Several examples not according to the invention of how images of the traffic-light <NUM> can be subjected to image-processing to help determine the motion-pattern <NUM> and the light-state <NUM> will now be discussed. One option is to determine an apparent-size <NUM> of the light-source <NUM> in the series-of-images by, for example, counting the number of camera-pixels that detect the light-source <NUM>. It is recognized that counting the number of camera-pixels that detect the light-source <NUM> in each image of the series-of-images <NUM> will include tracking the position of where the light-source <NUM> appears in each of the images. Several algorithms for tracking a moving object in a series-of-images are known and could be used here. The preferred-image <NUM> is then selected based on which of the images shows or renders the apparent-size <NUM> characterized as largest in the series-of-images <NUM>. That is, the preferred-image <NUM> is the image that has the greatest number of camera-pixels that detect the light-source <NUM>. In this example it may not be necessary to determine the particular type of motion, e.g. forward-and-backward, side-to-side, diagonal, oscillatory-rotating, bouncing. The effect of variation of the apparent-size <NUM> due to swinging if the traffic-light <NUM> is evident by examining <FIG>.

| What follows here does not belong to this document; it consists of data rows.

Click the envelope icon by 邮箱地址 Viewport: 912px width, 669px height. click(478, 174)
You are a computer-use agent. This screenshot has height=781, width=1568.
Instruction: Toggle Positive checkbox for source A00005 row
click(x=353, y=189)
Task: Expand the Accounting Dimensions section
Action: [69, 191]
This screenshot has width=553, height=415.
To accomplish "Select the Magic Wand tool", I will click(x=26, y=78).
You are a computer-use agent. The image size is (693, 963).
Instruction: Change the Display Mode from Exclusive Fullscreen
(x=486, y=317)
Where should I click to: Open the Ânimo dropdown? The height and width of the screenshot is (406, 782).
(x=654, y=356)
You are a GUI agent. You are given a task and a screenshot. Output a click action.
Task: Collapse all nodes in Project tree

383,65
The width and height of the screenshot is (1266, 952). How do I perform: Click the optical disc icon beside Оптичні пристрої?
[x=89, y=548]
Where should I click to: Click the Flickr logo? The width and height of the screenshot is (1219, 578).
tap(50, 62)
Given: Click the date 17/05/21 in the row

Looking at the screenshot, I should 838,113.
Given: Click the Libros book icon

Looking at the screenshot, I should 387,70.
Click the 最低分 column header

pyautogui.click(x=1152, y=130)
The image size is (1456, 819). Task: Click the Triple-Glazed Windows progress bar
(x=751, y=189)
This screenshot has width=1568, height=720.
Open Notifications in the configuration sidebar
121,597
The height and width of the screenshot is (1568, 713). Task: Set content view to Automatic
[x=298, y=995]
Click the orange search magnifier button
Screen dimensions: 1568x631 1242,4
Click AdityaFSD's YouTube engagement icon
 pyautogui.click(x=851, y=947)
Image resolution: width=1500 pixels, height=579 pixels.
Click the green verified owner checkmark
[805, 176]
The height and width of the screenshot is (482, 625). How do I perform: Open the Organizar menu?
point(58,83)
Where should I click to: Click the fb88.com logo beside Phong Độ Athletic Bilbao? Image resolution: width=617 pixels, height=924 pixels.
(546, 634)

Another option not according to the invention is for the controller <NUM> to be configured to determine an apparent-intensity <NUM> of the light-source <NUM> in the series-of-images <NUM>. When the traffic-light <NUM> is characterized as being most directed at the camera <NUM>, it is expected that the apparent-intensity <NUM> of the light-source will be the greatest. The preferred-image is then selected for having the apparent-intensity <NUM> characterized as greatest in images of the series-of-images <NUM>. Here again, it may not be necessary to determine the particular type of motion, e.g. forward-and-backward, side-to-side, diagonal, oscillatory-rotating, bouncing.

Another option not according to the invention is for the controller <NUM> to be configured to define a bounding-box <NUM> about each image of the traffic-light <NUM> in the series-of-images <NUM>, and determine if the traffic-light <NUM> is moving and/or the motion-pattern <NUM> based on changes in a box-size of the bounding-box <NUM> over the series-of-images. As used herein, the box-size may consist of, or include, a box-height, a box-width, a box-area, or any combination thereof. For example, if the motion is forward-and-backward relative to the camera <NUM>, the box-height would vary, but the box-width may be substantially unchanged. If the motion-pattern <NUM> is determine to be forward-and-backward, the selection of the preferred-image <NUM> may be relatively critical to making a reliable determination of the light-state <NUM> because of the substantial variation in the apparent-intensity <NUM>. In contrast, side-to-side motion may cause greater variation in box-width and box-area when compared to variation in box-height. However, since the apparent-intensity <NUM> may not change substantially, the selection which image or images are the preferred-image <NUM> may not be critical to making a reliable determination of the light-state <NUM>.

It is contemplated that the controller <NUM> may be advantageously further configured to determine when the motion-pattern <NUM> is such that an other-light <NUM> (<FIG>) may be periodically revealed to the camera <NUM>. As shown in <FIG>, the swinging of the traffic-light <NUM> causes the red-light that is not directed to the host-vehicle <NUM> to be revealed to the camera <NUM>. Alternatively, the other-light <NUM> could be a street-light (not shown) or advertisement-light (not shown) that is hidden behind the traffic-signal in <FIG>. Knowledge that the motion-pattern <NUM> is such that the other-light <NUM> may be periodically revealed to the camera <NUM> may help to prevent confusion about the light-state <NUM>. For example, if the system <NUM> detects both the light-source <NUM> as a relatively constant intensity green-light and the other-light <NUM> as a flashing red-light, the vehicle-operation block <NUM> (<FIG>) may erroneously elect to apply the brakes rather than continue through the intersection <NUM>.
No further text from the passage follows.